__REQUIRED TASK__
Change "Instruction" to "Command" in the material, starting with the line that contains "You are a computer-use agent. Image resolution: width=2038" and going on through the line that contains "[x=681, y=79]", and give only those lines back with nothing else altered.

★ ★ ★ ★ ★

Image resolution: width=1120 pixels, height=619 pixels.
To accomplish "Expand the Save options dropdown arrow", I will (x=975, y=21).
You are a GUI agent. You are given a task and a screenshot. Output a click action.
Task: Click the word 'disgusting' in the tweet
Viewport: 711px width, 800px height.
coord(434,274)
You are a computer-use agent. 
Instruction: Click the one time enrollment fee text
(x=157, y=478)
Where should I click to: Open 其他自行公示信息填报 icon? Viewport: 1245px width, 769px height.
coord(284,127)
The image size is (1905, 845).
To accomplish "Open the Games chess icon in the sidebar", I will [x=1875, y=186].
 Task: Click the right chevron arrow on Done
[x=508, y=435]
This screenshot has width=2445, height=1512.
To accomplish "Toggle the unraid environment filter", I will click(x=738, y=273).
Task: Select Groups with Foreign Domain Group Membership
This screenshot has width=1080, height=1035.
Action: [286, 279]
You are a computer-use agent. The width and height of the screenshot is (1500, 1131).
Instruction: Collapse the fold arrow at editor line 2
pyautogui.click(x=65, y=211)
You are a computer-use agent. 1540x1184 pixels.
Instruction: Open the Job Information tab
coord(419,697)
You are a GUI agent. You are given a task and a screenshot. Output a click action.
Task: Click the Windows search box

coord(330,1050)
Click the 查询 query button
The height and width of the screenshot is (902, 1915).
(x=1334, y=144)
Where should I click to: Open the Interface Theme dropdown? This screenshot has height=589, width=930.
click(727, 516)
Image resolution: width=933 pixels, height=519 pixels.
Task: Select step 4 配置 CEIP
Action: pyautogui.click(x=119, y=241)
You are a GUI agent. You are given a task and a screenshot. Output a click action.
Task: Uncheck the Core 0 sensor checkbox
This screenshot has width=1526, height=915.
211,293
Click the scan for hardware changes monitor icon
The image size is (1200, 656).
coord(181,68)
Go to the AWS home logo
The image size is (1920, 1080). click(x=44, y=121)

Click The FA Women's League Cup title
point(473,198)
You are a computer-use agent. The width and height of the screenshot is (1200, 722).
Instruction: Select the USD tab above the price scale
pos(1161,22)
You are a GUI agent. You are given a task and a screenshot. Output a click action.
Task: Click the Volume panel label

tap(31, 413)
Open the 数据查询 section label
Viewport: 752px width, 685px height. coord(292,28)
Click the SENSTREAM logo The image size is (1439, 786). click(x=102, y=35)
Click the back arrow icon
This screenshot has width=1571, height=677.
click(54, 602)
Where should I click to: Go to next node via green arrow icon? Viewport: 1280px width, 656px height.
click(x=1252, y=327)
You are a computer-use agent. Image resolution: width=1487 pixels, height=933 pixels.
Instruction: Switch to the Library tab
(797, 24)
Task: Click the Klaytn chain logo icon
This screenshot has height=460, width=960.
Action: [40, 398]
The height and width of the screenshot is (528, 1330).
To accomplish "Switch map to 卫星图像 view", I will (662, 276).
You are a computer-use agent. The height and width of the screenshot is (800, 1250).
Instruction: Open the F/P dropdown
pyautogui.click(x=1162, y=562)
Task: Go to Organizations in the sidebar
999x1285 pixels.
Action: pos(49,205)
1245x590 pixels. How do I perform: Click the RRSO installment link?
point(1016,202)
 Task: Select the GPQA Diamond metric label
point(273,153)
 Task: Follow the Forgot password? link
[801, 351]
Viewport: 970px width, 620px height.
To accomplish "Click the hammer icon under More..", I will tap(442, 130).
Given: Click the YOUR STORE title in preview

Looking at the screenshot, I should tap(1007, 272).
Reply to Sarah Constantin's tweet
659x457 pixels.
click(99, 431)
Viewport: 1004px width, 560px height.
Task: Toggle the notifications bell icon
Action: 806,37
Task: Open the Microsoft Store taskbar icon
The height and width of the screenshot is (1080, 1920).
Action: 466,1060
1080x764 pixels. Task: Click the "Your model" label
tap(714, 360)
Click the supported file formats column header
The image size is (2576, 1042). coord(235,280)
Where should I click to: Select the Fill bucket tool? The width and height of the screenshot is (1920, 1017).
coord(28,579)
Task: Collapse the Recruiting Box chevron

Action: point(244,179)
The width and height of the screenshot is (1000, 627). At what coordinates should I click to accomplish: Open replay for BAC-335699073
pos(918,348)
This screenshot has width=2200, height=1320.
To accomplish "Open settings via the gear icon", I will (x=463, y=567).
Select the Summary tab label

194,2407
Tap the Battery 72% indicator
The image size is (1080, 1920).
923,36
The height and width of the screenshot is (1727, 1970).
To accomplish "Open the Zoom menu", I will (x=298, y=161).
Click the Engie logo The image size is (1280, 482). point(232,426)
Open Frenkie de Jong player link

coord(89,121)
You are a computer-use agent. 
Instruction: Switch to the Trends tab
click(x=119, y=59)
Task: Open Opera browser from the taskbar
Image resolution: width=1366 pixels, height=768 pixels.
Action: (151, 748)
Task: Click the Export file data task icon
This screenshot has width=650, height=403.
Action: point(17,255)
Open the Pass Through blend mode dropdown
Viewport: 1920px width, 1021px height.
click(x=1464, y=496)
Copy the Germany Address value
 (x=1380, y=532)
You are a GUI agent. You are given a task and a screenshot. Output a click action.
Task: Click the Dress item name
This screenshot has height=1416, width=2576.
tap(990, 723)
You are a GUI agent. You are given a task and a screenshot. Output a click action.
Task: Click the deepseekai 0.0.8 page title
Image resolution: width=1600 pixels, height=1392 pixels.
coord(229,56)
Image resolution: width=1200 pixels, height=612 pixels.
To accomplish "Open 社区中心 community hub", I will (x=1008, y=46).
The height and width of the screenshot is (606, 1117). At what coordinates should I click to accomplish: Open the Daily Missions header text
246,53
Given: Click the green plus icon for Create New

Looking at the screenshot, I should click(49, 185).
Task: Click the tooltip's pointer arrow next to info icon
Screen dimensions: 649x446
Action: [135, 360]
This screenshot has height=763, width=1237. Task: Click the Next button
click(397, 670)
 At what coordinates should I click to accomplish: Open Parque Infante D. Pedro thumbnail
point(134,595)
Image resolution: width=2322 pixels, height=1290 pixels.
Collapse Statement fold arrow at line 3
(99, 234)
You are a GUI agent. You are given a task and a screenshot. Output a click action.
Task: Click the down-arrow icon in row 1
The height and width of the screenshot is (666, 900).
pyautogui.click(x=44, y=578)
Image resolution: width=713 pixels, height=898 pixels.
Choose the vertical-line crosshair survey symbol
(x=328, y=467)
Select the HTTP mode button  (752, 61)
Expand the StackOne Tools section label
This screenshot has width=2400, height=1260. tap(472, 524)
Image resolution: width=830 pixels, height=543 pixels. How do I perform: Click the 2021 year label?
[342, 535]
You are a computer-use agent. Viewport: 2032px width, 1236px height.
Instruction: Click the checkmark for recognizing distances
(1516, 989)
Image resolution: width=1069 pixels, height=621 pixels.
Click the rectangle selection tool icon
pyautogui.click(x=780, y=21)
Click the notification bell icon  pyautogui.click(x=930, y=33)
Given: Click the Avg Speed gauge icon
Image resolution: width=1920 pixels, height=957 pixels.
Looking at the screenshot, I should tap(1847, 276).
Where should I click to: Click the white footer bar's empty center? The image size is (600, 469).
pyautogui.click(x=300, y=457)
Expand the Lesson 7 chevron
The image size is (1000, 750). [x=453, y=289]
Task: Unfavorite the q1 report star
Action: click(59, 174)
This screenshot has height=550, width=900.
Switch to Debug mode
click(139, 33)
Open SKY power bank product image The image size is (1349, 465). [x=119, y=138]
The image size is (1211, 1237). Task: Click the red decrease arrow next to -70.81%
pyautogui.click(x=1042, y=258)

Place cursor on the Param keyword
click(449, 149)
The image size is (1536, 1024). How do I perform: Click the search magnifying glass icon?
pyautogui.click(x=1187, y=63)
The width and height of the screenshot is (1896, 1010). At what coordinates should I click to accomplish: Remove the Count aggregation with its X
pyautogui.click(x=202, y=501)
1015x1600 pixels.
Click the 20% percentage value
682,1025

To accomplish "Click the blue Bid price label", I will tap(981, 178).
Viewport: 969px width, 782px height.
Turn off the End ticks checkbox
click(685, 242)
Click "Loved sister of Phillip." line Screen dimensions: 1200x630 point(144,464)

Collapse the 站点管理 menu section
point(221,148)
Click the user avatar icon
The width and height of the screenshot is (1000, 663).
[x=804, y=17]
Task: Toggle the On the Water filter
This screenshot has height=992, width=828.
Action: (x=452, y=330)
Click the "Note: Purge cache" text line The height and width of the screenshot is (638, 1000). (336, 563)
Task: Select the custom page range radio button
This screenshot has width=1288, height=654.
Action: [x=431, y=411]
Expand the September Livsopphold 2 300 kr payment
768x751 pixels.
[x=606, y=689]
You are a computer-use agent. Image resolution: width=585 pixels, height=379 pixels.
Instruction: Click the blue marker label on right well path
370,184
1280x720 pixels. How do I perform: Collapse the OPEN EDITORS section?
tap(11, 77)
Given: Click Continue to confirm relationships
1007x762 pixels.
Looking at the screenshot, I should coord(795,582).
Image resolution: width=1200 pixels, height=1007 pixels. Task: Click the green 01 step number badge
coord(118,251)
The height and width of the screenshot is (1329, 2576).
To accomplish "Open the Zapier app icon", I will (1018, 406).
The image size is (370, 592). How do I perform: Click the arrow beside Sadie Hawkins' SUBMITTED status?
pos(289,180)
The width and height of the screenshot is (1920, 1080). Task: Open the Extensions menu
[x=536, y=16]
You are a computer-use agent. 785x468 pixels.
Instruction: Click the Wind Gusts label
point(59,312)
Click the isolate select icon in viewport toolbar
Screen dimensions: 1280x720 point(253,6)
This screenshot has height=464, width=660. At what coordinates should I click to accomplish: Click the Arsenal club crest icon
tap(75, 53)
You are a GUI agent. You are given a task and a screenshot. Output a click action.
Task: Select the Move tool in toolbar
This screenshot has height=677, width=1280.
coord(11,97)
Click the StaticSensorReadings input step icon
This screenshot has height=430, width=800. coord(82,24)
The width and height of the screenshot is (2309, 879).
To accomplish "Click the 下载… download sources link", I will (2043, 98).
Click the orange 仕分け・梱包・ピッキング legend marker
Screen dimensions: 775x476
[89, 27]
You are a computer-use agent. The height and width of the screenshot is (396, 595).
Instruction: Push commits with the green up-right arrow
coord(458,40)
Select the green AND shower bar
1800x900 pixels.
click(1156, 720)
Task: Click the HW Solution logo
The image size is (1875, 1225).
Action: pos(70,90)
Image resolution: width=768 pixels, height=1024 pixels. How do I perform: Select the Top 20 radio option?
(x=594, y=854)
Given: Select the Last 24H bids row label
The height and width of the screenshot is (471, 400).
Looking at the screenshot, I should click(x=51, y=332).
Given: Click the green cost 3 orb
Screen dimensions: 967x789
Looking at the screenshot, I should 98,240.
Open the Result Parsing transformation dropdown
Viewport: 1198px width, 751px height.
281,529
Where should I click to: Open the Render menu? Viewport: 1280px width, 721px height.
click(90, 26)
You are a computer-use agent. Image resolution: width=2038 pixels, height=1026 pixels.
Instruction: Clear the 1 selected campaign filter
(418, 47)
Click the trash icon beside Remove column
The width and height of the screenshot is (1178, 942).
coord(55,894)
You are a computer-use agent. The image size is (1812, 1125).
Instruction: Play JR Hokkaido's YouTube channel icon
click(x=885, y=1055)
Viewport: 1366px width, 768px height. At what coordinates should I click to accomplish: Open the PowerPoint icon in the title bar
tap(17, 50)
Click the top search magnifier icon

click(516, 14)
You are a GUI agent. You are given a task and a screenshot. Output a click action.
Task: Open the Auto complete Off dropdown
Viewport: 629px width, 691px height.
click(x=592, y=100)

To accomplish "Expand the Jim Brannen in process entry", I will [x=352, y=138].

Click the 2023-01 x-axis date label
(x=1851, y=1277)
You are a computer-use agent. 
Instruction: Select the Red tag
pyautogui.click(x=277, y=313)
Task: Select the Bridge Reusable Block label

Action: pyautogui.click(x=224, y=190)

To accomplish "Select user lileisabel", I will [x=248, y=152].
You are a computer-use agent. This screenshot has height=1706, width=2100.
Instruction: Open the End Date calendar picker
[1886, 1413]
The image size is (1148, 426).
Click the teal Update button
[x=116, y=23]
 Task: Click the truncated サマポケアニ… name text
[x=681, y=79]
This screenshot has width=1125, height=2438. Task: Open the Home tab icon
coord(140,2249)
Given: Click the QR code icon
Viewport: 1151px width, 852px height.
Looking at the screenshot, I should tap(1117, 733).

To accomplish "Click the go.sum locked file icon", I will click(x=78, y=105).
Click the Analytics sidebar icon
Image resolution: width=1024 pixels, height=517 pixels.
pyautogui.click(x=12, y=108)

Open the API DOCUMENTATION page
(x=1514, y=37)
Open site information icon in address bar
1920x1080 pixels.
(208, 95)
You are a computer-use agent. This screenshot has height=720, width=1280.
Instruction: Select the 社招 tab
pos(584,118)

★ ★ ★ ★ ★

__EXERCISE ANSWER__
You are a computer-use agent. Image resolution: width=2038 pixels, height=1026 pixels.
Command: Clear the 1 selected campaign filter
(418, 47)
Click the trash icon beside Remove column
The width and height of the screenshot is (1178, 942).
coord(55,894)
You are a computer-use agent. The image size is (1812, 1125).
Command: Play JR Hokkaido's YouTube channel icon
click(x=885, y=1055)
Viewport: 1366px width, 768px height. At what coordinates should I click to accomplish: Open the PowerPoint icon in the title bar
tap(17, 50)
Click the top search magnifier icon

click(516, 14)
You are a GUI agent. You are given a task and a screenshot. Output a click action.
Task: Open the Auto complete Off dropdown
Viewport: 629px width, 691px height.
click(x=592, y=100)

To accomplish "Expand the Jim Brannen in process entry", I will [x=352, y=138].

Click the 2023-01 x-axis date label
(x=1851, y=1277)
You are a computer-use agent. 
Command: Select the Red tag
pyautogui.click(x=277, y=313)
Task: Select the Bridge Reusable Block label

Action: pyautogui.click(x=224, y=190)

To accomplish "Select user lileisabel", I will [x=248, y=152].
You are a computer-use agent. This screenshot has height=1706, width=2100.
Command: Open the End Date calendar picker
[1886, 1413]
The image size is (1148, 426).
Click the teal Update button
[x=116, y=23]
 Task: Click the truncated サマポケアニ… name text
[x=681, y=79]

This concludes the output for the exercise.